**ACTIVITY:**
Every record below is to be retyped exactly, with the pictures left out.

Pixel coordinate grounding data
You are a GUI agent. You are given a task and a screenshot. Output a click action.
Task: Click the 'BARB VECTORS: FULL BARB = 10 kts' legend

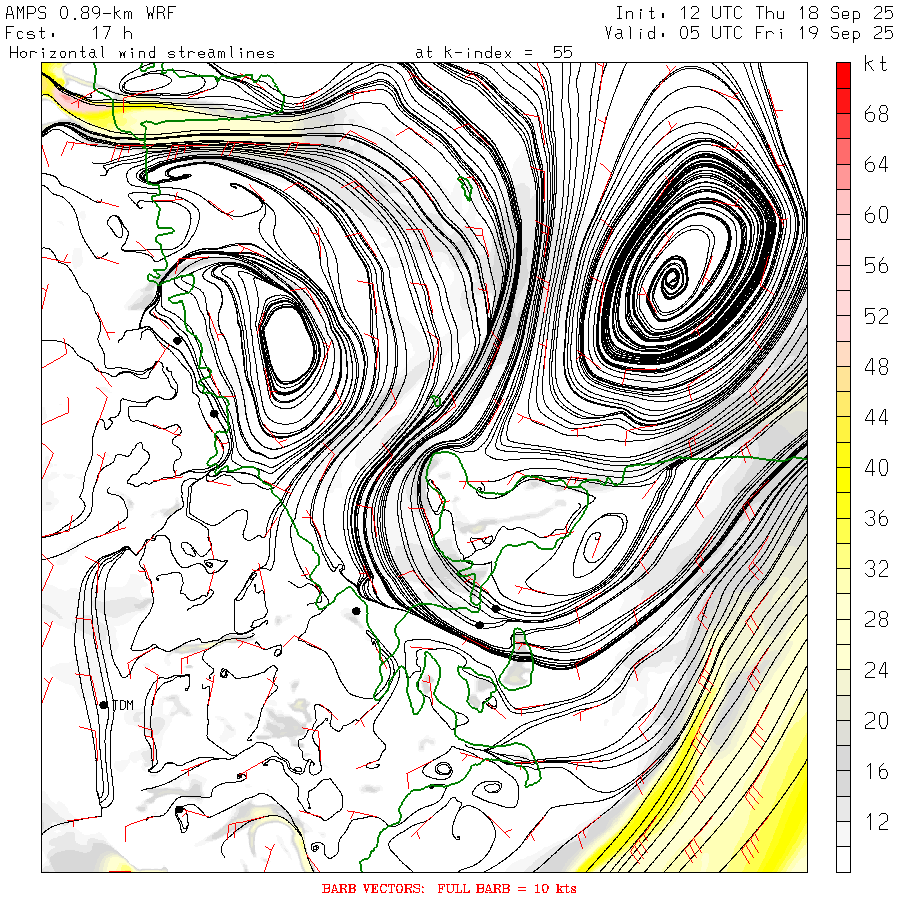(x=449, y=888)
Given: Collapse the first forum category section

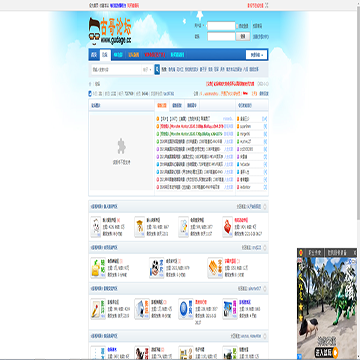Looking at the screenshot, I should pyautogui.click(x=265, y=207).
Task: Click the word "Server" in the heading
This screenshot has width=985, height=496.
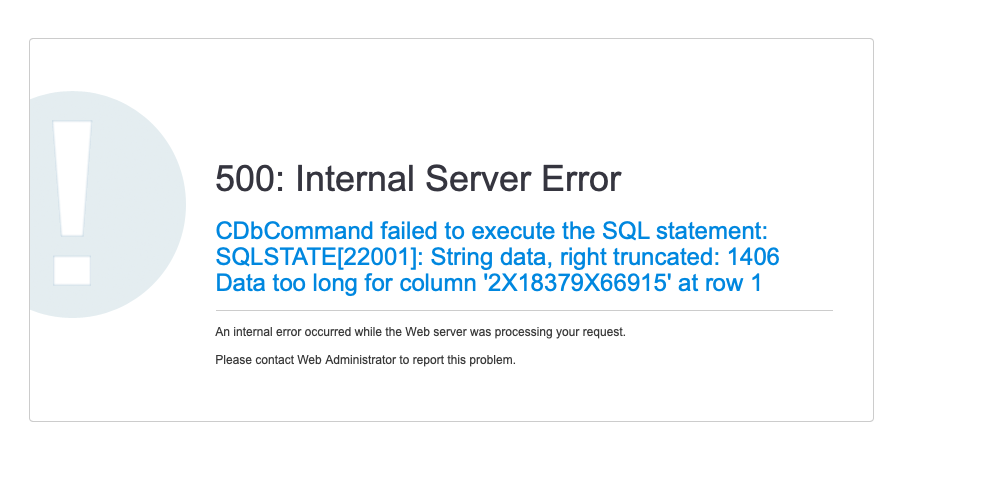Action: click(x=475, y=180)
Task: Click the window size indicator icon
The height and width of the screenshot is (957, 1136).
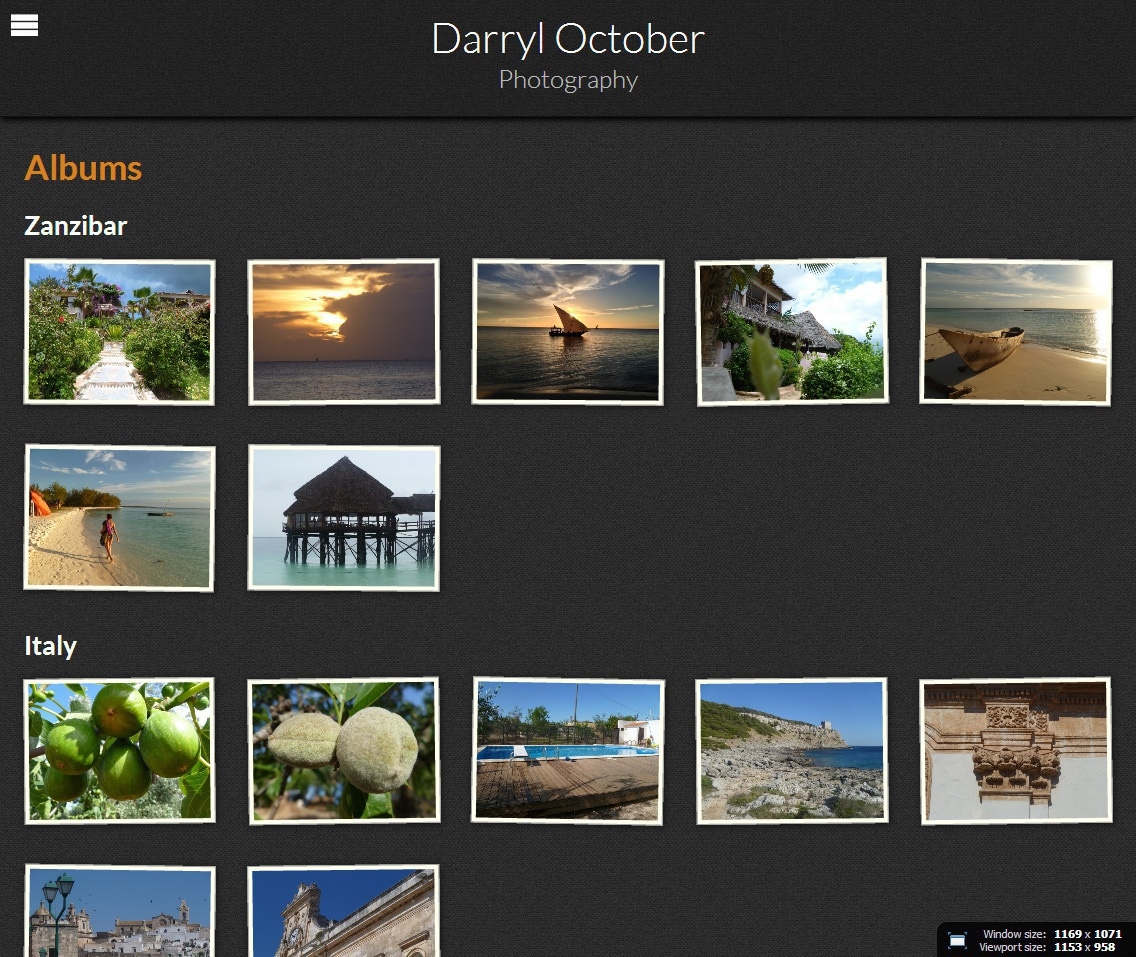Action: [959, 939]
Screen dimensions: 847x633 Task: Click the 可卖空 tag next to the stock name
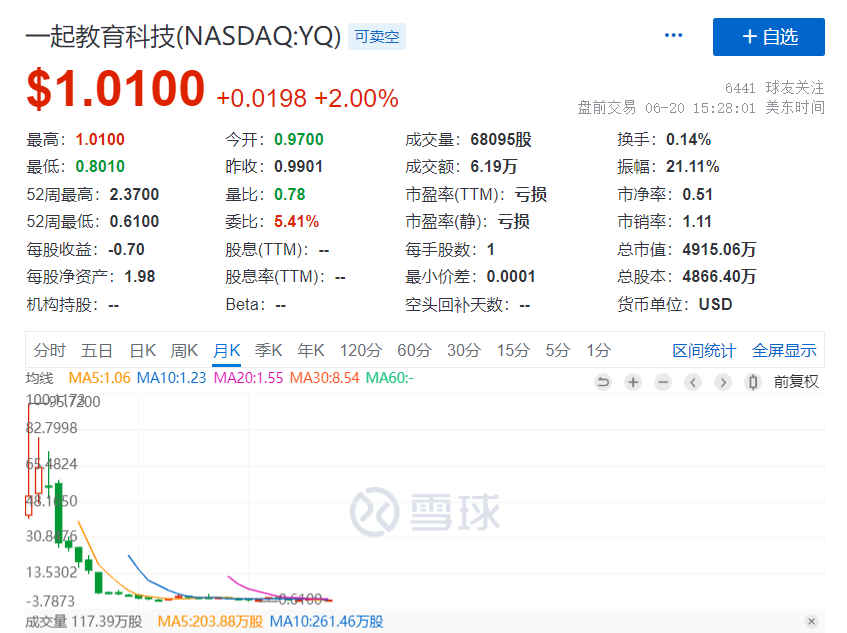coord(376,37)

**WRITTEN ANSWER:**
You are a GUI agent. You are given a task and a screenshot. Output a click action.
Task: Click the 'BARB VECTORS: FULL BARB = 10 kts' legend

(x=449, y=888)
Given: Collapse the first forum category section

Looking at the screenshot, I should pyautogui.click(x=265, y=207).
Task: Click the word "Server" in the heading
This screenshot has width=985, height=496.
Action: click(x=475, y=180)
Task: Click the window size indicator icon
The height and width of the screenshot is (957, 1136).
Action: [959, 939]
Screen dimensions: 847x633 Task: Click the 可卖空 tag next to the stock name
coord(376,37)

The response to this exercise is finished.